The recently retired head of the Independent Commission Against Corruption has called for the establishment of a federal anti-graft agency with the powers of a standing royal commission, lamenting a grave “breakdown of trust” in the political process.
The comments of David Ipp, QC, come amid a sensational ICAC inquiry into the Liberal Party’s alleged laundering of illicit campaign finance by routing cheques via Canberra, where there is no dedicated corruption-busting agency.
“It is so screamingly obvious that there is a breakdown in trust at the moment and that the only way of maintaining trust or recovering the trust is to demonstrate that there are adequate means of discovering corruption so that the public can be confident that what the government is doing is not tainted by dishonest behaviour,” Mr Ipp told ABC-TV’s Four Corners.

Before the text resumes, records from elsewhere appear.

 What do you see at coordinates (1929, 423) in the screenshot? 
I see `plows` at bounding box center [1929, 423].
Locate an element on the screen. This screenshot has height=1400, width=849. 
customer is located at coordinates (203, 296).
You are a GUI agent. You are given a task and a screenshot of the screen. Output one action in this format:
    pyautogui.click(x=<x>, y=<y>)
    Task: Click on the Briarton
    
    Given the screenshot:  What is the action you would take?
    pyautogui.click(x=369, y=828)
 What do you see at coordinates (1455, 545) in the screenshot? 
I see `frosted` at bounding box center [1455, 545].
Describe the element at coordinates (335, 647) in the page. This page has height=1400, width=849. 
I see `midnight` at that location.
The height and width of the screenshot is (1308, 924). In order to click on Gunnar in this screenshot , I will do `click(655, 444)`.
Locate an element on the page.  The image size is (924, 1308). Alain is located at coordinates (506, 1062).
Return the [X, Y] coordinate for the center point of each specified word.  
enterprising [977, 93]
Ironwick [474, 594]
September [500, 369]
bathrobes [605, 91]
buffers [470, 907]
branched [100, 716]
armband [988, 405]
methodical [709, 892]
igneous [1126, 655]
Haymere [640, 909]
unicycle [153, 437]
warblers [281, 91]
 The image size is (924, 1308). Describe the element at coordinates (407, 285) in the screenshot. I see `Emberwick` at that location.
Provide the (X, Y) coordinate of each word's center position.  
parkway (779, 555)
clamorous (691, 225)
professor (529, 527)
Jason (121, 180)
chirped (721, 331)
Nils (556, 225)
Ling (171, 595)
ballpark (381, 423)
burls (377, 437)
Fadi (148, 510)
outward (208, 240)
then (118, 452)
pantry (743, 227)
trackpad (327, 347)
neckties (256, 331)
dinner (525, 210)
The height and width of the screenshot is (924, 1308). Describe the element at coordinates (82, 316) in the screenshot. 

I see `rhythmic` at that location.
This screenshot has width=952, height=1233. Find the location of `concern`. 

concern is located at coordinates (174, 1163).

An investigation by the program has obtained a copy of the former Rudd-Gillard government’s “National Anti-Corruption Plan 2013″, prepared by senior officers of the Department of Attorney-General.
The plan aimed to establish a new integrity regime for the vast Commonwealth public service, under which civil servants would be required to report any suspected corruption, but it fell dramatically short of the kind of measures Mr Ipp has said is required.
Critically, it envisaged no new oversight of federal politicians.
Australia is co-chair, with Italy, of the G20’s Anti-Corruption Working Group whose reports will be considered by senior G20 officials on Monday and Tuesday, but the government has yet to announce any federal mechanism by which corruption might be investigated and exposed.
Mr Ipp said the establishment of a federal anti-graft commission ”is very important”.
”There is no reason to believe that the persons who occupy seats in the Federal Parliament are inherently better than those who occupy seats in the NSW Parliament.
“Corruption is endemic to the human being. That is, when the opportunities are there, when there is no policing, there are some people who will get involved in that.”
But Mr Ipp acknowledged the creation of such an agency was unlikely.